* _REQUIRED TASK_:
Please reproduce every one of the records below line for line, with no character changed.

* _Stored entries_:
******************************
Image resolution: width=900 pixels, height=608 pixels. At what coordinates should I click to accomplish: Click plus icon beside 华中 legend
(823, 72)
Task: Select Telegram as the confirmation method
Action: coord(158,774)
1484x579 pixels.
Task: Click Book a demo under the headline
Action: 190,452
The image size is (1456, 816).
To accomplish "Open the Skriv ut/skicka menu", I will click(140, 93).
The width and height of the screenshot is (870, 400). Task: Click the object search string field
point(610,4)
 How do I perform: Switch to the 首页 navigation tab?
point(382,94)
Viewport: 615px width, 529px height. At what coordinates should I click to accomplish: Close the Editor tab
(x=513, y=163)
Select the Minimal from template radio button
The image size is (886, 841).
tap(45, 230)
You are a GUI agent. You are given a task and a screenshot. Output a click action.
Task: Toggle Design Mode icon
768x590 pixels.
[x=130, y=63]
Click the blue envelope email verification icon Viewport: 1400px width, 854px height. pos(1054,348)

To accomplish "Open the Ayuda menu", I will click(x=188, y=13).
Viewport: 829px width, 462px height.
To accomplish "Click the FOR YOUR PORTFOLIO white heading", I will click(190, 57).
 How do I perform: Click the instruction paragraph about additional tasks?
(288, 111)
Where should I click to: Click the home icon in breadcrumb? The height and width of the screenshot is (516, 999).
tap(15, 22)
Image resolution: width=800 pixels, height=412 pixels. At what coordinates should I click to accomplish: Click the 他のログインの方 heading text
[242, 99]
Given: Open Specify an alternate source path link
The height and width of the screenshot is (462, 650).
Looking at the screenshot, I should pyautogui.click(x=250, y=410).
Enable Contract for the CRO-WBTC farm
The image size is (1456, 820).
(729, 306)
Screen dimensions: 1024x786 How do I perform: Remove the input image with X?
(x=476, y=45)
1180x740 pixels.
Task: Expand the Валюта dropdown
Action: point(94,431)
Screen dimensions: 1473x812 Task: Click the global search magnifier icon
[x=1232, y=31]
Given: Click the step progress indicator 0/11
******************************
* _THE RESULT_:
Image resolution: width=900 pixels, height=608 pixels. At what coordinates should I click to accomplish: Click plus icon beside 华中 legend
(823, 72)
Task: Select Telegram as the confirmation method
Action: coord(158,774)
1484x579 pixels.
Task: Click Book a demo under the headline
Action: 190,452
The image size is (1456, 816).
To accomplish "Open the Skriv ut/skicka menu", I will click(140, 93).
The width and height of the screenshot is (870, 400). Task: Click the object search string field
point(610,4)
 How do I perform: Switch to the 首页 navigation tab?
point(382,94)
Viewport: 615px width, 529px height. At what coordinates should I click to accomplish: Close the Editor tab
(x=513, y=163)
Select the Minimal from template radio button
The image size is (886, 841).
tap(45, 230)
You are a GUI agent. You are given a task and a screenshot. Output a click action.
Task: Toggle Design Mode icon
768x590 pixels.
[x=130, y=63]
Click the blue envelope email verification icon Viewport: 1400px width, 854px height. pos(1054,348)

To accomplish "Open the Ayuda menu", I will click(x=188, y=13).
Viewport: 829px width, 462px height.
To accomplish "Click the FOR YOUR PORTFOLIO white heading", I will click(190, 57).
 How do I perform: Click the instruction paragraph about additional tasks?
(288, 111)
Where should I click to: Click the home icon in breadcrumb? The height and width of the screenshot is (516, 999).
tap(15, 22)
Image resolution: width=800 pixels, height=412 pixels. At what coordinates should I click to accomplish: Click the 他のログインの方 heading text
[242, 99]
Given: Open Specify an alternate source path link
The height and width of the screenshot is (462, 650).
Looking at the screenshot, I should pyautogui.click(x=250, y=410).
Enable Contract for the CRO-WBTC farm
The image size is (1456, 820).
(729, 306)
Screen dimensions: 1024x786 How do I perform: Remove the input image with X?
(x=476, y=45)
1180x740 pixels.
Task: Expand the Валюта dropdown
Action: point(94,431)
Screen dimensions: 1473x812 Task: Click the global search magnifier icon
[x=1232, y=31]
Given: Click the step progress indicator 0/11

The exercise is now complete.